Dr Bell, who as an expert witness backed local indigenous women in the “secret women’s business” case at the mouth of the Murray River in the 1990s, lives in the electorate that encompasses the crisis-racked lower lakes region.
She said yesterday she had been drafted by an anxious and angry local community to run as an independent to fight for the Murray. She will be one of two independents in the race for Mayo: local Adelaide Hills councillor Bill Spragg will also nominate after running for the seat in 2001.
Labor will not contest what it considers to be a safe Liberal electorate, leaving former Howard government staffer Jamie Briggs to defend Mayo against the Greens, Democrats, Family First and the two independents.

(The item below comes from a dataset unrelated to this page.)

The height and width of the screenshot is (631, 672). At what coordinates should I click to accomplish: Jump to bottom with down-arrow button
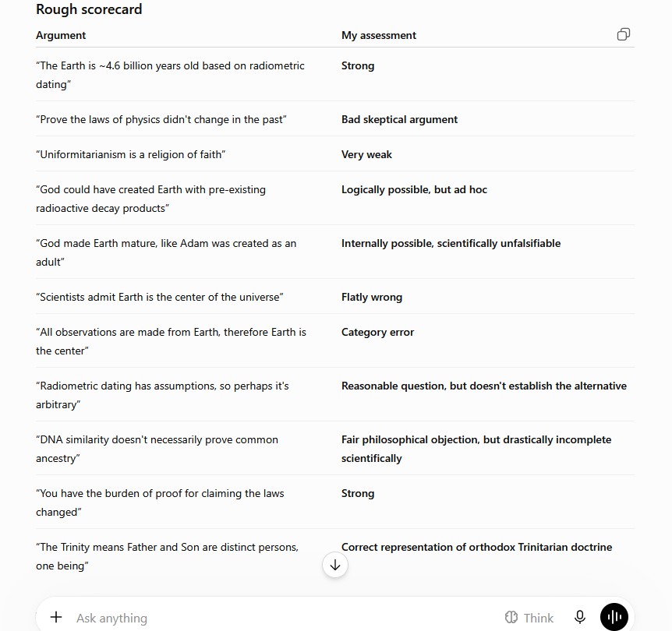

Dr Bell told The Australian yesterday that the lack of a Labor candidate, the departure of a long-serving MP and his unknown Liberal replacement left room for an independent to snare the seat.
“This is not a safe Liberal seat,” she said. “The demography is changing, (and there is) a lot of anger and anxiety in the community. People are not happy that there was an election only last November and we are back to the polls.”
Mr Downer won the seat at the last election with a 7.1 per cent margin after a 6.5 per cent swing against him.
The former Deakin University professor and professor emeritus of anthropology at George Washington University in the US retired several years ago to live by the Finniss River, which drains into South Australia’s lower lakes.
It was at nearby Hindmarsh Island in the mid to late 1990s that she supported local Ngarrindjeri women who fought against the construction of a bridge to the island in what became known as the “secret women’s business” case.
A Royal Commission found the “secrets” had been fabricated, but a subsequent Federal Court decision found the Ngarrindjeri women were telling the truth.
Dr Bell wrote an acclaimed, award-winning book on the Ngarrindjeri people and their history.
When a weir was first mooted as a last-ditch means to cut the Murray River off from the declining water quality of its lower lakes, Dr Bell joined the fight against it. She said the looming by-election was an opportunity for voters to show their concern. “I could not let this go and watch the major river system of Australia die,” she said yesterday.
“Mayo has a chance to say to Canberra we will not allow this river to die on our watch. We will not be the electorate that had the chance to say something and wasn’t heard.”
Mr Spragg said an independent could win Mayo. “My sense is that there are a lot of Liberals that are unhappy with the choice of Briggs as a candidate,” he said.
“They see him as a staffer that has come out of Canberra, being opportunist and trying to get a safe seat. I think disenchanted Liberals might look to an independent.”